* **DIRECTIONS**
Can you update these entries so that every "Where should I click to" reads "Where do I click to", leaving everything else unchanged?

* **DATA**
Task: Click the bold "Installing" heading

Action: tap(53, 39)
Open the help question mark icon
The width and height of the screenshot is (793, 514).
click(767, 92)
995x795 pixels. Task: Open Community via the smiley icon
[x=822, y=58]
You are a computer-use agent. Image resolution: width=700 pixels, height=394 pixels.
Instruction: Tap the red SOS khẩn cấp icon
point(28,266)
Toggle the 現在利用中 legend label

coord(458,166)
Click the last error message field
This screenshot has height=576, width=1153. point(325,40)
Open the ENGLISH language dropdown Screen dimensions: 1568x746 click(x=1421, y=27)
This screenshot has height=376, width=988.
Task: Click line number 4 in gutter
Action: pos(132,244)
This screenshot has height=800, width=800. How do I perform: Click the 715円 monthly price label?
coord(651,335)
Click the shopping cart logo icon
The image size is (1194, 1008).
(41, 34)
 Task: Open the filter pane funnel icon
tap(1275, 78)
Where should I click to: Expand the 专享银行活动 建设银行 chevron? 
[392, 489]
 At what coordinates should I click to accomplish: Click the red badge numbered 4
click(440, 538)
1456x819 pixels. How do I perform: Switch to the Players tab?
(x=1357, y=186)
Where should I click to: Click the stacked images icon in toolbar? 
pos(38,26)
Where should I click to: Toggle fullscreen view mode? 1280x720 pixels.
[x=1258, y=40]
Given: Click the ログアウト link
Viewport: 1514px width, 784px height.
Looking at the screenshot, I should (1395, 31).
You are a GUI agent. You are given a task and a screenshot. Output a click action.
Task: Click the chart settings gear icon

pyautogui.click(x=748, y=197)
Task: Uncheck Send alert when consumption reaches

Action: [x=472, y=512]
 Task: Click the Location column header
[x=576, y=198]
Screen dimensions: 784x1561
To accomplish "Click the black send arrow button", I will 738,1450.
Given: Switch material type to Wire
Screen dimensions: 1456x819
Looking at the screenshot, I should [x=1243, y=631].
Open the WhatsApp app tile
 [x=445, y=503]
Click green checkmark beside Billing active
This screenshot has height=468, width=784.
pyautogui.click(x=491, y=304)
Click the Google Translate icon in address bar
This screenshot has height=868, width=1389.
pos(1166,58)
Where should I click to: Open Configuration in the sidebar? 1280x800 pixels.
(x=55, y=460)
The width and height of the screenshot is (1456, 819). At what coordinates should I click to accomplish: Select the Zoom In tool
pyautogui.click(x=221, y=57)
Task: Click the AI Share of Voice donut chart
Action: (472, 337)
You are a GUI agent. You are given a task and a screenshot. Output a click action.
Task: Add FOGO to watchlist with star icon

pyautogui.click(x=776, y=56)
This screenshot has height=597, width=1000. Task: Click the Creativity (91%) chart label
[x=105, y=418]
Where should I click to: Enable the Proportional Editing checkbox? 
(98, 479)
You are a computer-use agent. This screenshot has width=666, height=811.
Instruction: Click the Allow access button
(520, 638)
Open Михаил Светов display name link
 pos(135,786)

* **THE COMPLETED TASK**
Task: Click the bold "Installing" heading

Action: tap(53, 39)
Open the help question mark icon
The width and height of the screenshot is (793, 514).
click(767, 92)
995x795 pixels. Task: Open Community via the smiley icon
[x=822, y=58]
You are a computer-use agent. Image resolution: width=700 pixels, height=394 pixels.
Instruction: Tap the red SOS khẩn cấp icon
point(28,266)
Toggle the 現在利用中 legend label

coord(458,166)
Click the last error message field
This screenshot has height=576, width=1153. point(325,40)
Open the ENGLISH language dropdown Screen dimensions: 1568x746 click(x=1421, y=27)
This screenshot has height=376, width=988.
Task: Click line number 4 in gutter
Action: pos(132,244)
This screenshot has height=800, width=800. How do I perform: Click the 715円 monthly price label?
coord(651,335)
Click the shopping cart logo icon
The image size is (1194, 1008).
(41, 34)
 Task: Open the filter pane funnel icon
tap(1275, 78)
Where do I click to: Expand the 专享银行活动 建设银行 chevron? 
[392, 489]
 At what coordinates should I click to accomplish: Click the red badge numbered 4
click(440, 538)
1456x819 pixels. How do I perform: Switch to the Players tab?
(x=1357, y=186)
Where do I click to: Click the stacked images icon in toolbar? 
pos(38,26)
Where do I click to: Toggle fullscreen view mode? 1280x720 pixels.
[x=1258, y=40]
Given: Click the ログアウト link
Viewport: 1514px width, 784px height.
Looking at the screenshot, I should (1395, 31).
You are a GUI agent. You are given a task and a screenshot. Output a click action.
Task: Click the chart settings gear icon

pyautogui.click(x=748, y=197)
Task: Uncheck Send alert when consumption reaches

Action: [x=472, y=512]
 Task: Click the Location column header
[x=576, y=198]
Screen dimensions: 784x1561
To accomplish "Click the black send arrow button", I will 738,1450.
Given: Switch material type to Wire
Screen dimensions: 1456x819
Looking at the screenshot, I should [x=1243, y=631].
Open the WhatsApp app tile
 [x=445, y=503]
Click green checkmark beside Billing active
This screenshot has height=468, width=784.
pyautogui.click(x=491, y=304)
Click the Google Translate icon in address bar
This screenshot has height=868, width=1389.
pos(1166,58)
Where do I click to: Open Configuration in the sidebar? 1280x800 pixels.
(x=55, y=460)
The width and height of the screenshot is (1456, 819). At what coordinates should I click to accomplish: Select the Zoom In tool
pyautogui.click(x=221, y=57)
Task: Click the AI Share of Voice donut chart
Action: (472, 337)
You are a GUI agent. You are given a task and a screenshot. Output a click action.
Task: Add FOGO to watchlist with star icon

pyautogui.click(x=776, y=56)
This screenshot has height=597, width=1000. Task: Click the Creativity (91%) chart label
[x=105, y=418]
Where do I click to: Enable the Proportional Editing checkbox? 
(98, 479)
You are a computer-use agent. This screenshot has width=666, height=811.
Instruction: Click the Allow access button
(520, 638)
Open Михаил Светов display name link
 pos(135,786)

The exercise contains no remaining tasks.